Word and item position data:
▬▬▬▬▬▬▬▬▬▬

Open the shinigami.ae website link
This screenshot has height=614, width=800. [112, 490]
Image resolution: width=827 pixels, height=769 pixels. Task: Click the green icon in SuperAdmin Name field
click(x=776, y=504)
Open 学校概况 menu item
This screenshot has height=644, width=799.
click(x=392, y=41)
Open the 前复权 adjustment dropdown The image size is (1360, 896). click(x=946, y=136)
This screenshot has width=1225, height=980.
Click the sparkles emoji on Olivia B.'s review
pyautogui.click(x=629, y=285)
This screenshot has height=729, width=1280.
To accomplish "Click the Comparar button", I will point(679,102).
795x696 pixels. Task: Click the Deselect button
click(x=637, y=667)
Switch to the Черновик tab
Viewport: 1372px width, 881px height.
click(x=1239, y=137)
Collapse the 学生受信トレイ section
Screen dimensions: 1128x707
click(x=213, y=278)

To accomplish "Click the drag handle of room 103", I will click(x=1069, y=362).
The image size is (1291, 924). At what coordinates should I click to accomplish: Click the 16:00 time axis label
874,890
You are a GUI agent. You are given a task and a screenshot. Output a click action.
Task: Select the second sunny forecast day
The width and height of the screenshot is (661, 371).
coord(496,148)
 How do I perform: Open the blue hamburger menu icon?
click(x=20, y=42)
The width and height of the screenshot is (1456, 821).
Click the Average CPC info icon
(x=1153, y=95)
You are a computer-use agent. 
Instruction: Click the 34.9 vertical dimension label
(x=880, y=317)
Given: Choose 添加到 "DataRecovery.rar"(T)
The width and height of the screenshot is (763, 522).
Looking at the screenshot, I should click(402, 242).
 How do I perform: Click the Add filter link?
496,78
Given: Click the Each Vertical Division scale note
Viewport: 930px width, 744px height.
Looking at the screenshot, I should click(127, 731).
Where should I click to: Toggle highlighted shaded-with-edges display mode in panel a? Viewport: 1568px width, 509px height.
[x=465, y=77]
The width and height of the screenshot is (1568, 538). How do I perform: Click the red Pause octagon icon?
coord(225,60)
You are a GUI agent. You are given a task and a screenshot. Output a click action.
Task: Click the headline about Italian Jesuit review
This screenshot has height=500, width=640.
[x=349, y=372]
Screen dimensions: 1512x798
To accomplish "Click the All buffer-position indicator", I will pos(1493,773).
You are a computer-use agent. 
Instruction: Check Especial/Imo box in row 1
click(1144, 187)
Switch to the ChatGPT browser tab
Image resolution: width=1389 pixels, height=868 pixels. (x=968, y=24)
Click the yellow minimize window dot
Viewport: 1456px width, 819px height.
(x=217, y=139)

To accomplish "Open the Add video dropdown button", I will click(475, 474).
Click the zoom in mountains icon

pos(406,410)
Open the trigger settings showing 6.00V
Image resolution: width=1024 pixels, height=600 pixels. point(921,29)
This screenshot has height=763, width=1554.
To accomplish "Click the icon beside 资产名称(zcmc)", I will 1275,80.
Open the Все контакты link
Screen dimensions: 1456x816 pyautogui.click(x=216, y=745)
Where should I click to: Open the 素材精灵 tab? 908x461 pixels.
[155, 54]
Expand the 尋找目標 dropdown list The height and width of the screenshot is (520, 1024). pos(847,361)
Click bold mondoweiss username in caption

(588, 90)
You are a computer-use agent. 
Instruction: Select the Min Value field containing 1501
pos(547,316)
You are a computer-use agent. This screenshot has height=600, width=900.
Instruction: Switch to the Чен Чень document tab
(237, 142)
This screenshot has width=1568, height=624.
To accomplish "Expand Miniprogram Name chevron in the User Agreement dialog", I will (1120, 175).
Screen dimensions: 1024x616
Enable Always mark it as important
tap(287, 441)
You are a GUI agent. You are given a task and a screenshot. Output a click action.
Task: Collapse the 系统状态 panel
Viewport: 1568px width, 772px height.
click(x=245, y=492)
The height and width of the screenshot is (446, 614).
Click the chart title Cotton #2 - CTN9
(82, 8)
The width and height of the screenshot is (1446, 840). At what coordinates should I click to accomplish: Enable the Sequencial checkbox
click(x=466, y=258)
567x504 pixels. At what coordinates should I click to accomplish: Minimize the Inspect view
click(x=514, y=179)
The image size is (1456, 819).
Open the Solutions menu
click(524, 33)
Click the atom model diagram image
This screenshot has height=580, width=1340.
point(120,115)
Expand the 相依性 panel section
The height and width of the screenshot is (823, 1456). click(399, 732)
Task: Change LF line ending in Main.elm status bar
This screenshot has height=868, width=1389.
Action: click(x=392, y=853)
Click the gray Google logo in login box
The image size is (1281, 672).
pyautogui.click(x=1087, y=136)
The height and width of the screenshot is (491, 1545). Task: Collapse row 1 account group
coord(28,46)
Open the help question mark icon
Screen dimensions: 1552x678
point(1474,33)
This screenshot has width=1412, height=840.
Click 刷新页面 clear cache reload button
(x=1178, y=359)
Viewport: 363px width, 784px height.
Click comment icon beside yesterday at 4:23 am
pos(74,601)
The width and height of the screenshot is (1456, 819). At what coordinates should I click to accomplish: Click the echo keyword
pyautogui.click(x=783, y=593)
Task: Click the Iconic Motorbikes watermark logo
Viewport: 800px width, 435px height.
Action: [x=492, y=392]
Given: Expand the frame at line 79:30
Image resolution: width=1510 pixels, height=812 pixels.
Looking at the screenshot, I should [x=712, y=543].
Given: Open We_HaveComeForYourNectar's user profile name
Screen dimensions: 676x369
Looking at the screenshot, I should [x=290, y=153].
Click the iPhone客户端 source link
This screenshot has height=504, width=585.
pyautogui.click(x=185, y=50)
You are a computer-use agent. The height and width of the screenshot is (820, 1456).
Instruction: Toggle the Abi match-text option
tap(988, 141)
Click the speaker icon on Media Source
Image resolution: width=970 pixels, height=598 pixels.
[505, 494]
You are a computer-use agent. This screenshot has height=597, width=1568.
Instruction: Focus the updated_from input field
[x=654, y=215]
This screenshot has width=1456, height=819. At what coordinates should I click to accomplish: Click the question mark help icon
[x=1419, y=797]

▬▬▬▬▬▬▬▬▬▬

- [GIVEN TASK] Retype the lines word for word, starting at the line that contains "Task: Click the Iconic" and ending after the line that contains "Looking at the screenshot, I should [x=712, y=543].".

- [TASK SOLUTION]
Task: Click the Iconic Motorbikes watermark logo
Viewport: 800px width, 435px height.
Action: [x=492, y=392]
Given: Expand the frame at line 79:30
Image resolution: width=1510 pixels, height=812 pixels.
Looking at the screenshot, I should [x=712, y=543].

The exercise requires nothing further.